Thursday, February 23, 2017

Perspective

Perspective


A week or two ago, I was going to post the secret that things are not as bad as I sometimes make them out to be. I complain a lot about not doing any work and letting my advisor down and so on. Lately, people have been responding to my complaints by encouraging me to think about what I would do if I dropped out of grad school (or got kicked out). At first, this took me aback. For all my whining, I hadnt seriously considered quitting, and my suprise and indignation that people actually believed that I might be at risk of being forced out suggested that I might have been exaggerating for effect. Or at least, I thought I was exaggerating. I always assumed that at some point I would stop being lazy and unmotivated and be the relatively productive student I like to think of my "real" self as (never mind the fact that that "real" me has never existed outside my head).
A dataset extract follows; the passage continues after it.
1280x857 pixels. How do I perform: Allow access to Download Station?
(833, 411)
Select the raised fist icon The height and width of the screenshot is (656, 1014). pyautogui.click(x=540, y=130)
When I was thinking about writing that post, I was having a couple of productive days and it seemed like the problem was my representation of my situation. I decided I should stop misleading people about being on the edge of dropping out, since everything really was going to be all right in the end. Unfortunately, that confidence didnt last long and now Im feeling worse than before, because Im taking peoples reactions to my complaints more seriously. If everyone I talk to gets the impression I should be looking for alternative careers, maybe theres some truth to that view.

I wish I had a better sense of perspective. It would be good if I knew whether to believe my own Chicken Little-esque views, or my more optimistic moments, the post-doc who claims I have good data, or the well-meaning people who assure me that there is life outside academia.
I hesitate to include this, because I dont want to be making excuses for my lack of productivity, but I wonder as well how much of my pessimism and apathy is due to depression. Im nowhere near as depressed as I was a year or six months ago, but my motivation is still gone. Is it just laziness at this point, or genuine loss of interest, or will it come back?

I started writing this post as a comment to Orange Inas post about students who constantly let their advisors down. The posts about writing recommendation letters for mediocre students made me feel similarly guilty. This is the downside to reading academic blogs. Its all too easy to imagine the snarky posts my advisor would write about me, if she had a blog, and werent as loath to badmouth anyone as she is. Perhaps the disappointed and concerned posts I can imagine her writing would be worse.

Do the students their advisors complain about ever manage to become productive and get decent jobs? Im starting to imagine the half-hearted recommendation letters I might get (if I even ever make it far enough to graduate) and wondering if I should just give up now.